Можно вытащить даже такие шпионские задания, о которых человек (или биоробот) и не подозревает, что это задание…

Задание – это ведь всегда представление о действиях, которые надо совершить. А понятия о цели этих действий могут быть любыми. Ясно же, что агент не будет думать: "Я должен это сделать, чтобы принести вред КНГ и пользу Атлантическому Союзу".

У древних людей Маркова и Завадского не обнаружилось в памяти ничего подобного. То есть никаких планов у них нет вообще. (Не считая, конечно, свеклы, но о ней разговор особый.) Все, что найдено у них в памяти, относится к прошлому.

А если так, "дело ДБР-1" надо наконец закрывать, делать из документов выборку, предназначенную для дальнейшего хранения в компьютерных архивах, а остальные материалы списывать и уничтожать.

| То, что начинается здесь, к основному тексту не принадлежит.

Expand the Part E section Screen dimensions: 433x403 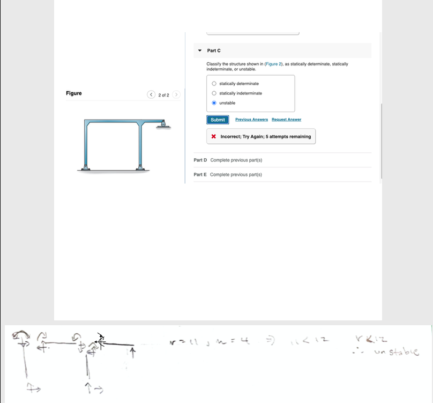pyautogui.click(x=199, y=174)
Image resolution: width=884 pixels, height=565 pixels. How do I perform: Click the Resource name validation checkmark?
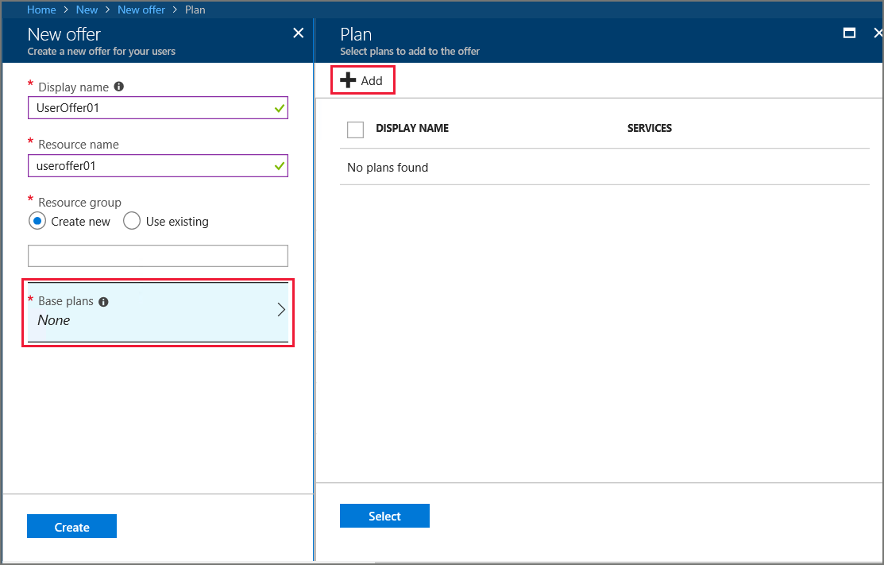(x=279, y=165)
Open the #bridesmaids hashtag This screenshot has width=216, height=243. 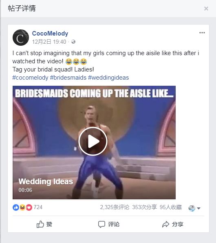coord(68,78)
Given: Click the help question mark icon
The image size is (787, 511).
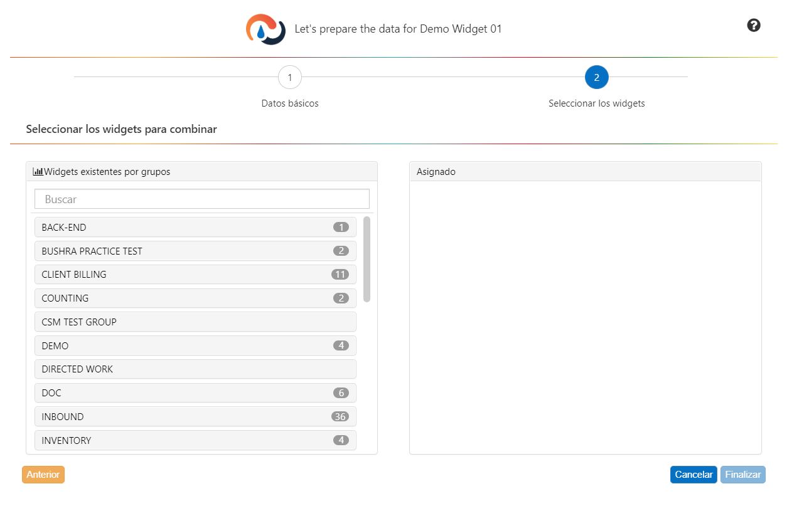Looking at the screenshot, I should [x=754, y=25].
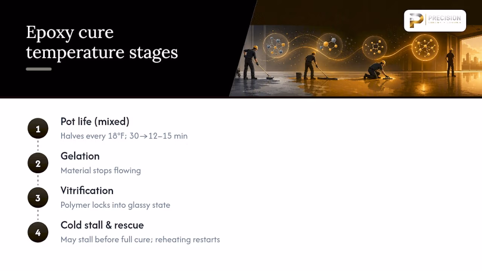Select the Material stops flowing description

101,171
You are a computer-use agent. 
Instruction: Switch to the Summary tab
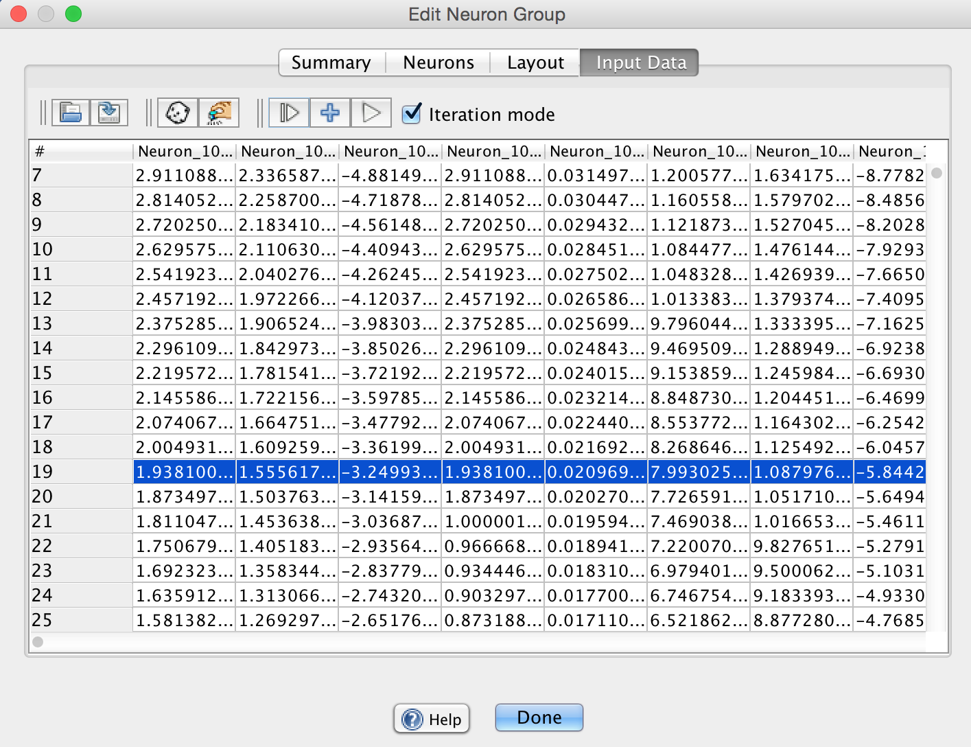[x=331, y=62]

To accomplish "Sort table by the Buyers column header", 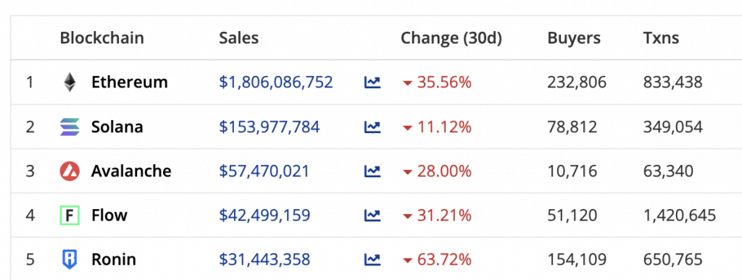I will (574, 38).
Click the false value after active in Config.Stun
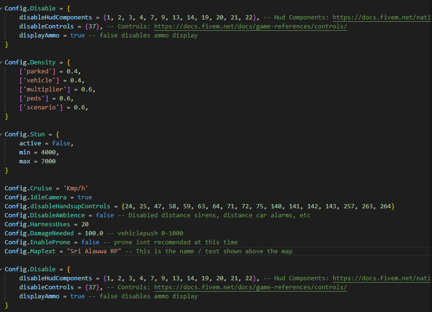 coord(61,143)
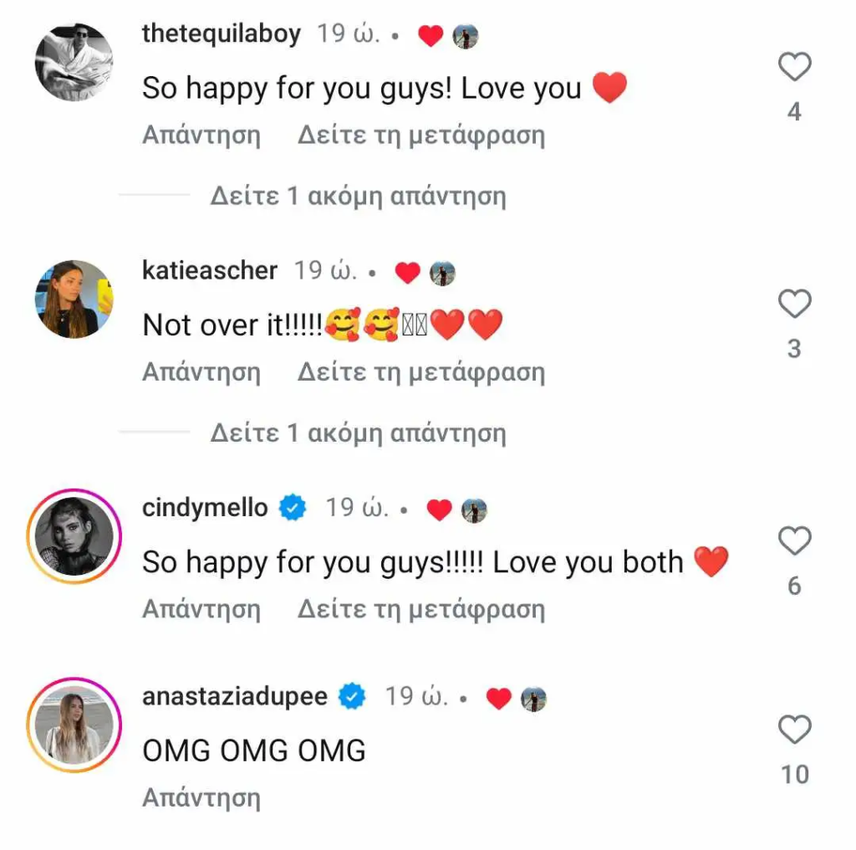856x850 pixels.
Task: Reply to katieascher's comment
Action: [201, 372]
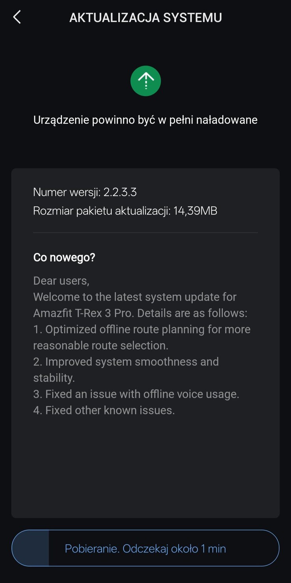Tap the upward arrow inside the green circle

(x=146, y=81)
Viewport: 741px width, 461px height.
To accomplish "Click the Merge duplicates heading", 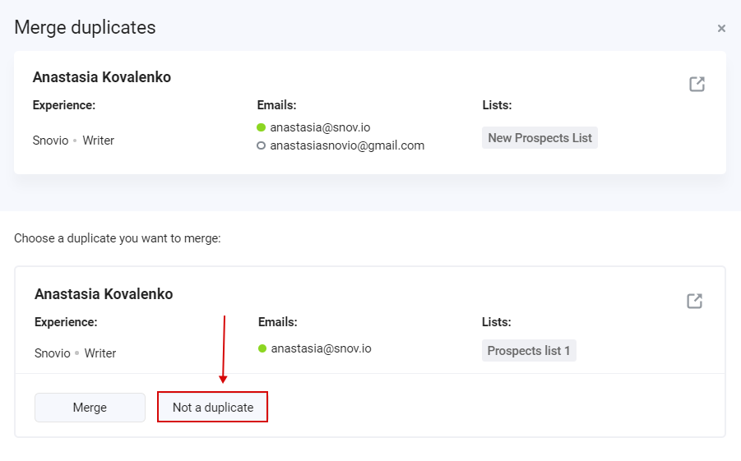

Командор держал в руках это "дело" перед тем, как его материалы перенесли на электронные носители, – старинную картонную папку, лет триста назад закатанную в пластик, и бумажные листы внутри тоже в пластике, потому что они начали рассыпаться от старости. В начале двадцать первого века им занимался другой офицер госбезопасности, тоже заместитель начальника территориального управления. По странному совпадению звали его почти так же – Лисицын, – и воинское звание у него было практически такое же – полковник. Формально оно приравнивается к капитану первого ранга, но тогда командоров еще не было, и полковник с капитаном первого ранга были самыми старшими из старших офицеров. Как сейчас командор. Выше – уже генералы и адмиралы.

На обложке папки было написано "Хранить до особого распоряжения", и он, командор Ли, должен был сейчас отдать это распоряжение. Если только…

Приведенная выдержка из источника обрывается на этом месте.